Nenek Ngatini, warga Desa Banjardowo, Kecamatan Kabuh, Jombang, melaporkan BPR Bank Jombang atas dugaan tindak pidana perbankan. Laporan tersebut diajukan secara resmi melalui kuasa hukumnya, Adang Dwi Widagdo, pada Senin kemarin. Pihak pelapor pun telah mengantongi tanda terima laporan dari Sentra Pelayanan Kepolisian Terpadu (SPKT) Polres Jombang.

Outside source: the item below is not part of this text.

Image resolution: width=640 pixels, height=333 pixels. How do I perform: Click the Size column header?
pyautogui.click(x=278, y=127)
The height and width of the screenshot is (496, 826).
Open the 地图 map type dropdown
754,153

Dalam materi laporannya, pihak terlapor diduga melakukan pelanggaran ketentuan perbankan sebagaimana diatur dalam Undang-Undang Nomor 20 Tahun 1998 tentang Perbankan, yang telah diperbaharui melalui UU Nomor 4 Tahun 2023 tentang Pengembangan dan Penguatan Sektor Keuangan (UU P2SK).

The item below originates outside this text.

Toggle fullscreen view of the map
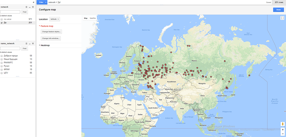This screenshot has height=137, width=286. [x=282, y=18]
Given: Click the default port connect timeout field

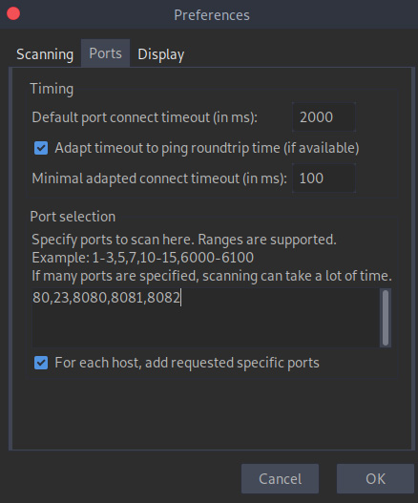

Kasat Reskrim Polres Jombang, AKP Maghribi Agus Saputra, membenarkan bahwa pihaknya telah menerima laporan resmi dari pihak Ngatini. Saat ini, korps bhayangkara langsung bergerak melakukan pendalaman dan pemeriksaan intensif.
"Kami sudah menerima laporan tersebut dan saat ini sedang dalam proses pendalaman. Penyidik akan menelaah seluruh dokumen serta keterangan yang diserahkan oleh pihak pelapor guna memastikan ada atau tidaknya unsur dugaan pelanggaran (tindak pidana perbankan)," kata AKP Maghribi saat dikonfirmasi, Kamis (9/7/2026).
Untuk diketahui, kasus yang menimpa nenek pedagang sayur ini mencuat setelah ia merasakan kejanggalan luar biasa pada nominal tagihan utangnya. Ngatini merasa utang pokok yang awalnya hanya bernilai Rp 500 ribu, secara fantastis membengkak hingga mencapai Rp 70 juta.
Kondisi ini kian menyulitkan posisinya, lantaran sertifikat tanah yang ia jaminkan kini terancam disita oleh pihak bank jika dirinya tidak mampu melunasi sisa tagihan tersebut.
Pihak kepolisian menegaskan akan bersikap profesional dan transparan dalam mengusut tuntas kasus yang merugikan rakyat kecil ini. Proses pemeriksaan saksi-saksi dan pengumpulan bukti dokumen perbankan akan menjadi fokus utama penyidik dalam waktu dekat.